Boston committed over $20 million per season for a pitcher who was never one of Detroit’s top starters. In the Tigers’ four playoff appearances, from 2011-14, Porcello had eight appearances and only two starts.

Porcello isn’t considered an ace pitcher but seemed to shoulder that responsibility, especially with his contract and Boston’s ace-less rotation.

In 2015, as Boston was free-falling to another last-place finish, Porcello was 5-11 with a 5.81 ERA through his July 29 start. He then went on the disabled list with a triceps strain.

The break seemed to do him good. After he returned Aug. 26, Porcello went 4-4 with a 3.57 ERA.

This season the pressure was removed when the Red Sox signed Price, whose seven-year, $217 million contract made Porcello’s deal seem a bargain.

But Porcello has been just as valuable as Price. Porcello leads the team in wins and WHIP (1.08). He is second to Wright in ERA and batting average against (.227 to .239).

Price has pitched more innings (1632/3 to 151) but with two more starts (25 to 23).

While Porcello doesn’t blow up the radar gun – a 92-93 mph four-seam fastball and an 89-90 two-seamer (sinker), Porcello mixes in a slider, curve and change-up. He’s striking out a greater percentage of batters than ever (20.4 percent) and walking a fewer percentage (4.2 percent).

“He’s doing a great job locating pitches,” catcher Sandy Leon said.

And Porcello has been dependable all year. He’s allowed more than three earned runs six times – but five of those times were four earned runs, and the other five earned runs. His worst month was May (4.65 ERA) and he’s been pretty spot-on since.

“He gets to that middle portion of the ballgame and really begins to settle in,” said Manager John Farrell, who was especially pleased with the Yankees start. “I thought he had a very good feel for his change-up and his curveball … the sinker in the bottom of the zone. Just an outstanding effort.”

Price has allowed over three earned runs eight times, including three six-run starts, and one allowing eight earned runs.

Wright has given up over three earned runs four times, one of them eight earned runs. Wright has scuffled some lately, with a July ERA of 6.23. He had a great start to begin August before the shoulder injury.

The difference in Porcello this year is seen in the numbers, and in both his comfort and confidence.

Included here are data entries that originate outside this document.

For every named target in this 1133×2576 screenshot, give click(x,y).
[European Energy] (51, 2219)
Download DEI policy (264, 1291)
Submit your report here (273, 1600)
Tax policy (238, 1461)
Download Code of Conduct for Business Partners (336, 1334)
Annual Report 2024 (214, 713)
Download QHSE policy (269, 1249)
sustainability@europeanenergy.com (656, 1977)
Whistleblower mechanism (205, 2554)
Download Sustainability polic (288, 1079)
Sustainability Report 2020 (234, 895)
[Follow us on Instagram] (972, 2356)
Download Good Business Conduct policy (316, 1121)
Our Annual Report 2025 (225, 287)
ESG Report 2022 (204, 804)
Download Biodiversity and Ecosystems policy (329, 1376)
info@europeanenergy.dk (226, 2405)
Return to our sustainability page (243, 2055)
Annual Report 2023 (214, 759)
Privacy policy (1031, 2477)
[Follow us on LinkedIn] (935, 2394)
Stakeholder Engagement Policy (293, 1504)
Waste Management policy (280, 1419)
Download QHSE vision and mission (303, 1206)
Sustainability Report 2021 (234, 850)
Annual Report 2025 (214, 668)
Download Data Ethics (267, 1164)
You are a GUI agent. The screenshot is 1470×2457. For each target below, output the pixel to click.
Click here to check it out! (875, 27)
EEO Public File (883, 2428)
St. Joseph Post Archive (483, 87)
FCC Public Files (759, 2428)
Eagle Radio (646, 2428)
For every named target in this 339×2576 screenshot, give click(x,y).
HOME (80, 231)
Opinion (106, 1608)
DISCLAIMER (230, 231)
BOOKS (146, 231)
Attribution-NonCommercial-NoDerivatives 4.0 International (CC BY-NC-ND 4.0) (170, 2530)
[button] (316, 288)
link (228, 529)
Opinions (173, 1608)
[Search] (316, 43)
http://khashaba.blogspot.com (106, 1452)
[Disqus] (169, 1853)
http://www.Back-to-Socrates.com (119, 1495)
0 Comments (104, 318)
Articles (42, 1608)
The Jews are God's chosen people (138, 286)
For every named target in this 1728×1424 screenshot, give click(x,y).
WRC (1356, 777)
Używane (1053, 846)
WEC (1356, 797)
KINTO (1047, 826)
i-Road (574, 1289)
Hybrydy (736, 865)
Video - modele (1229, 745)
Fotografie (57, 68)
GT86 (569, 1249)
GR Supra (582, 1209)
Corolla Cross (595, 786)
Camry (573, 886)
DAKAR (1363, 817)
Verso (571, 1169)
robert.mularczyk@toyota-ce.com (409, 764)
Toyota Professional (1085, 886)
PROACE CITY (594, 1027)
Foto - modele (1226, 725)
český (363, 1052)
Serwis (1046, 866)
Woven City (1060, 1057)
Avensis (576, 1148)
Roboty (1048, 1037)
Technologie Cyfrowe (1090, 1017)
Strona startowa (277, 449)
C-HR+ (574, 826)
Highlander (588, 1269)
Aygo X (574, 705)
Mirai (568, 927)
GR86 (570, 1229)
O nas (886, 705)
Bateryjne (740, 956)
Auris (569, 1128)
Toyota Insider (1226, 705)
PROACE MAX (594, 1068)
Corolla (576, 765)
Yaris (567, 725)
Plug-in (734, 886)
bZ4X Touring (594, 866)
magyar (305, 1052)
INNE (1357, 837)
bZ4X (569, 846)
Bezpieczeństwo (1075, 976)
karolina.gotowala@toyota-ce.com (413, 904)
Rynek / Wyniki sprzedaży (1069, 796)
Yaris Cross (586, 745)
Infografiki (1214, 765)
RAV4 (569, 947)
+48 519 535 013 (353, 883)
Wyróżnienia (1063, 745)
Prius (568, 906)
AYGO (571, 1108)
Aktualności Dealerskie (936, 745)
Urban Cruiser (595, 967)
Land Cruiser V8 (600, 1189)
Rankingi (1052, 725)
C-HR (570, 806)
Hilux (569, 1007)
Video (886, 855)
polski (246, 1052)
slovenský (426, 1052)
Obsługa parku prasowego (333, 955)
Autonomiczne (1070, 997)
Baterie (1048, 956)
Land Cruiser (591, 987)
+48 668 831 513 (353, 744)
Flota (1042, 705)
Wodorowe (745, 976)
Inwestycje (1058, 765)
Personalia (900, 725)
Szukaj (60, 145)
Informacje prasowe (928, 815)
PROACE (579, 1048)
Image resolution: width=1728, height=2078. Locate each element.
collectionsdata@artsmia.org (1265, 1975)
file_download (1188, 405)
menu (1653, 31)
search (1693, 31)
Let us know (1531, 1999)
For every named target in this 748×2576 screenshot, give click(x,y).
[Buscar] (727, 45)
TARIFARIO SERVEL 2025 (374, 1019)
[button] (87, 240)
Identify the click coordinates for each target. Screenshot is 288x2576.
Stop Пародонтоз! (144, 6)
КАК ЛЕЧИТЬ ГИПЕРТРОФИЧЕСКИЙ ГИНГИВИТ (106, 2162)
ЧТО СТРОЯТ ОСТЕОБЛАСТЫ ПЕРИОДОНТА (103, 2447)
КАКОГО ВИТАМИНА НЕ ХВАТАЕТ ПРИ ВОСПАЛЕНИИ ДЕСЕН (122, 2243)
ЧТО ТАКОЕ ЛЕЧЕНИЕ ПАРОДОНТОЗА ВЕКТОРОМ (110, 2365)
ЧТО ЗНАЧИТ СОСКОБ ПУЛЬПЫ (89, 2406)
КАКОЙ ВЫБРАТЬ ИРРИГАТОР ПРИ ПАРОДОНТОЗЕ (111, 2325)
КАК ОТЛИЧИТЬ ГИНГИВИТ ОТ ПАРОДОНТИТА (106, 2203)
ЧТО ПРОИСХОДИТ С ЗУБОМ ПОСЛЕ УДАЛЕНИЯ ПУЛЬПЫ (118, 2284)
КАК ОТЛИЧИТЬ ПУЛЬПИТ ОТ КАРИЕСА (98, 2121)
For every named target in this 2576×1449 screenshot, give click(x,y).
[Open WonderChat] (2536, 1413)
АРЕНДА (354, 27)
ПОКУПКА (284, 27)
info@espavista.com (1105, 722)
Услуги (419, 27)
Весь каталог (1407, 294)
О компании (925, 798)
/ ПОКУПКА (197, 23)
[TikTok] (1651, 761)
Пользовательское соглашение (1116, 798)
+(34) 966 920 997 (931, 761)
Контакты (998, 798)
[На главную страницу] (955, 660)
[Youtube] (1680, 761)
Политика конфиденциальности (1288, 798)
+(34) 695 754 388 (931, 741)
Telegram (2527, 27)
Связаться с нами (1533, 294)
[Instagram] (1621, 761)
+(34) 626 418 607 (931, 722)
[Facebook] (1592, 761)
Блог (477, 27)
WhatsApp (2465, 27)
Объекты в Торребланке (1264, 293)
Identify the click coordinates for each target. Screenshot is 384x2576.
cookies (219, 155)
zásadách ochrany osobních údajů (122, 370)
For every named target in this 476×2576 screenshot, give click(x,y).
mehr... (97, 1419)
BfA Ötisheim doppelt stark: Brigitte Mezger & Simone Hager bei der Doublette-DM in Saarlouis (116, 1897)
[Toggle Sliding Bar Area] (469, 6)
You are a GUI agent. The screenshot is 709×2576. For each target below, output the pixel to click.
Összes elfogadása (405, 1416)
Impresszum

“There’s definitely much more of a comfort level here in all aspects,” Porcello said. “Just with that, I’m trying to go forward and do my job and help us achieve our goals.”

Those goals obviously include the postseason. Boston is still in the race, although hardly playing inspiring baseball. In this stretch run, Porcello should get between nine and 10 starts.

“There’s an urgency to win and we have to play with an urgency,” Porcello said. “I don’t try and let that affect me while I’m out there, but it’s something we all know.”

And the Red Sox know their winningest pitcher takes the mound Sunday.